Es war eines dieser hochherrschaftlichen Wohnhäuser, an deren Eingang einen ein großes schmiedeisernes Tor erwartet und in die man nur über die Concièrge oder einen Zahlencode gelangen kann. Ein Dienstmädchen ließ mich in die Wohnung, die in einem der oberen Stockwerke lag, hinter einer massiven, anonymen Tür aus dunklem Holz,(Namensschilder sucht man in diesen Häusern vergebens) und geleitete mich in einen Vorraum, der ein Wartezimmer hätte sein können. Er war karg möbliert. Ich blieb erst stehen und setzte mich danach in einen Bauhaus-Stuhl, starrte auf eine Bodenvase mit Trockenblumen und wartete auf das Hereinrollen des Operationstisches.
Endlich erschien Jemand, eine junge Frau. Ich öffnete ein wenig den Mund, nicht um etwas zu sagen, sondern einfach so. Es war nicht Grace Kelly, die im Türrahmen auftauchte, aber es hätte ihre kleine Schwester sein können. Sie trug ein bleigraues, schlichtes Kostüm, und es stand ihr so ausgezeichnet, wie ihr jedes beliebige andere Kleidungsstück auch gestanden hätte.
“Monsieur Imka?”
“Der bin ich.”
“Mein Vater lässt sich noch für ein paar Minuten entschuldigen. Er wird Sie dann gleich empfangen.”
“Ah ja... danke.”
“Kann ich Ihnen in der Zwischenzeit etwas anbieten, einen Tee oder einen Kaffee?”

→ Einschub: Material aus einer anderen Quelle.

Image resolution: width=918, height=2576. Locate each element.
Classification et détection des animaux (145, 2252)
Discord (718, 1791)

“Oh... einen Kaffee vielleicht.”
“Bon. Ich werde dem Mädchen Bescheid geben.”
Damit entschwand sie wieder. Das also war Ariane Edelman, die Frau, mit der Carlos einmal verlobt gewesen war. Ich war porentief beeindruckt.

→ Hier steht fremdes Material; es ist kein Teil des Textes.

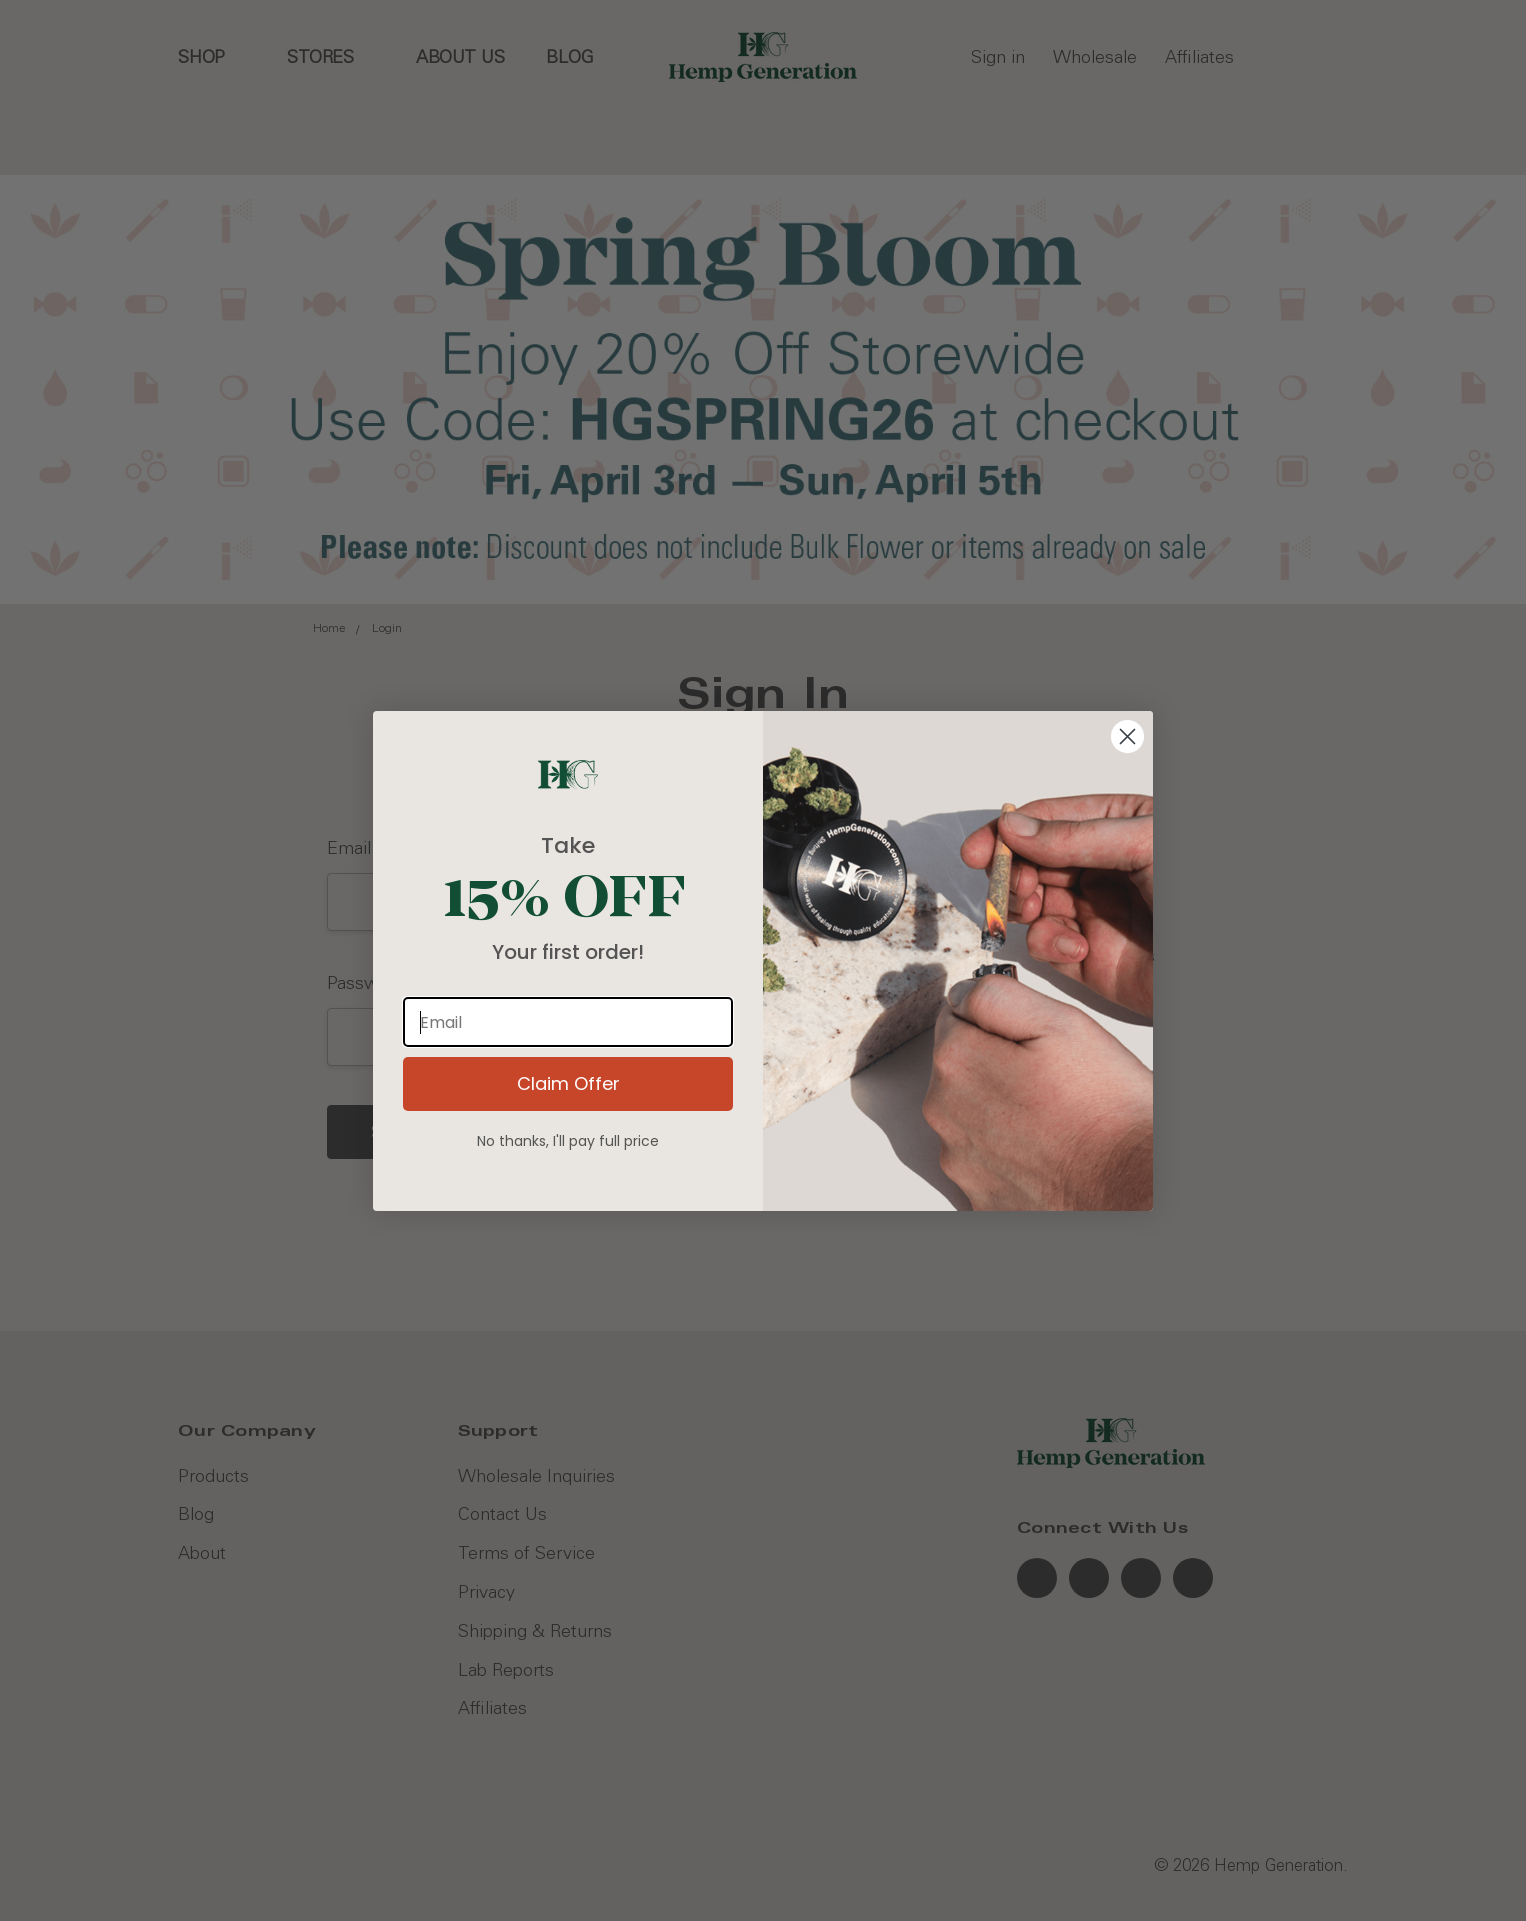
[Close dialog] (1127, 736)
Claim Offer (568, 1083)
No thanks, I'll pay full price (568, 1141)
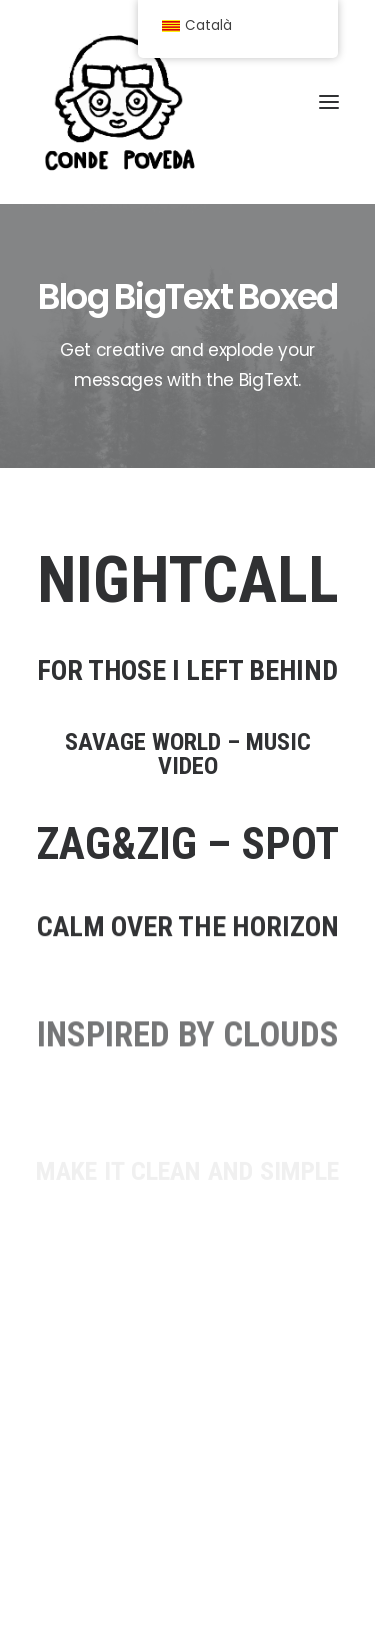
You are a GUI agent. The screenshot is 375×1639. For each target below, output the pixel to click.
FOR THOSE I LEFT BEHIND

Den Kaffee hätte ich ganz in Ruhe austrinken können, was ich nicht tat, um nicht versehentlich innerhalb der nächsten Minuten aufs Klo zu müssen, denn bis ich abgeholt wurde, rann einiger Sand durch die Uhren. Da mir die Exverlobte von Carlos das Geleit gab, sah ich, von ihrem Anblick und ihrer Gegenwart getröstet, darüber hinweg, widmete mich dafür umso ausgiebiger dem geschmeidigen Bewegungsablauf ihrer vollkommenen Hüften, während ich ihr durch zwei weitere Räume und über eine metallene Wendeltreppe in das nächst höhere Geschoß folgte, eine Wegführung, die man zwischen diesen greisen Mauern nicht unbedingt vermutet hätte. Offenbar war hier nachträglich ein Durchbruch zwischen zwei Etagen geschaffen worden.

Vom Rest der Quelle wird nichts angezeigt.